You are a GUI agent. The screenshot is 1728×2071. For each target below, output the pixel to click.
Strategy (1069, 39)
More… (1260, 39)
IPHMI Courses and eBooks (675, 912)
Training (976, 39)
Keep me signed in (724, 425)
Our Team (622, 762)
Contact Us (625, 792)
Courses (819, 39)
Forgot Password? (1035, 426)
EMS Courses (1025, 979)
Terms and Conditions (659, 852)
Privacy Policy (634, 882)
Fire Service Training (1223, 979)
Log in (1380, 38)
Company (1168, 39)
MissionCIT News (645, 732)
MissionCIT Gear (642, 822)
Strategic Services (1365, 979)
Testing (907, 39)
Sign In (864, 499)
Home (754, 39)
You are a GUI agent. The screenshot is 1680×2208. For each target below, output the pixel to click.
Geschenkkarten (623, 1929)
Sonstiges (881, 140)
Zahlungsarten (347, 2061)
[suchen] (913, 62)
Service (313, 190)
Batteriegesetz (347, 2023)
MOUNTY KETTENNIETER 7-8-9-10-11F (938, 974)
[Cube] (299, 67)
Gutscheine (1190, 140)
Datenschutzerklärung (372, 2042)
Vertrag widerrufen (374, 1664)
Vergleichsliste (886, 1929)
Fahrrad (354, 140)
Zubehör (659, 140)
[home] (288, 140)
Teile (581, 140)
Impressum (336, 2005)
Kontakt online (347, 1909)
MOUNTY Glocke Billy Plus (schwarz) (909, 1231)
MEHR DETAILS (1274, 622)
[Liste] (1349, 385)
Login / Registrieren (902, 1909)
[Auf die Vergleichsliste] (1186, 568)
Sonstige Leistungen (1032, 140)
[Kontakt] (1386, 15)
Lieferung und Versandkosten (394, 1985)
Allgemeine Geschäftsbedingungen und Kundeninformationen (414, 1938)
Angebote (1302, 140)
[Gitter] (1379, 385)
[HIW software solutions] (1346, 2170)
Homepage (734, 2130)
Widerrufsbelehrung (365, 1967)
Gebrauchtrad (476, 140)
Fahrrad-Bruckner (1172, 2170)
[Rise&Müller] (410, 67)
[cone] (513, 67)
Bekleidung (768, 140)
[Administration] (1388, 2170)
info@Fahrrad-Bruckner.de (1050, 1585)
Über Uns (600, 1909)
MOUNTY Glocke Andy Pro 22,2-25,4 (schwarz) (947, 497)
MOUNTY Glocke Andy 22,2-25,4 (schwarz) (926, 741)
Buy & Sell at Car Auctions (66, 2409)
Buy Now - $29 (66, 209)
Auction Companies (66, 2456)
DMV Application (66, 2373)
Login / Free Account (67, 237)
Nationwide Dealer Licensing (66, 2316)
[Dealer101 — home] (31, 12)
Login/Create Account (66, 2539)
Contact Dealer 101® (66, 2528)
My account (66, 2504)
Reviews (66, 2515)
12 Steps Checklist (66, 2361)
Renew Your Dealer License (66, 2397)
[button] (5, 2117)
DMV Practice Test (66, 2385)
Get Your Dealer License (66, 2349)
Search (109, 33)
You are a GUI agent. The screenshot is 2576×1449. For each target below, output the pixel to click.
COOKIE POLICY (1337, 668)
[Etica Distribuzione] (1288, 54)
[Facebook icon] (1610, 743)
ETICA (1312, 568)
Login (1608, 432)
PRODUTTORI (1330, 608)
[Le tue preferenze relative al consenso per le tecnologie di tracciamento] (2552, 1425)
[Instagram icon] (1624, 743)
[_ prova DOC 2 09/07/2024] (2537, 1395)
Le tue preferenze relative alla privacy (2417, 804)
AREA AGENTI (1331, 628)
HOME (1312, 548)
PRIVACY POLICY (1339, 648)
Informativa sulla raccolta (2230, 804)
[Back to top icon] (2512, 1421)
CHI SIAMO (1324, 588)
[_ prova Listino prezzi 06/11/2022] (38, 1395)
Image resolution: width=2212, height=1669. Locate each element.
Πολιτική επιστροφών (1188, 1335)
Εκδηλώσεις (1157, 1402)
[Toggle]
_ _ _
# [WHAT TO DO]
Scan the records above for the lines holding "[Cube] (299, 67)" and "Kontakt online (347, 1909)". Transcribe those two and every line between them word for word, and no others.

# [EXERCISE SOLUTION]
[Cube] (299, 67)
Gutscheine (1190, 140)
Datenschutzerklärung (372, 2042)
Vertrag widerrufen (374, 1664)
Vergleichsliste (886, 1929)
Fahrrad (354, 140)
Zubehör (659, 140)
[home] (288, 140)
Teile (581, 140)
Impressum (336, 2005)
Kontakt online (347, 1909)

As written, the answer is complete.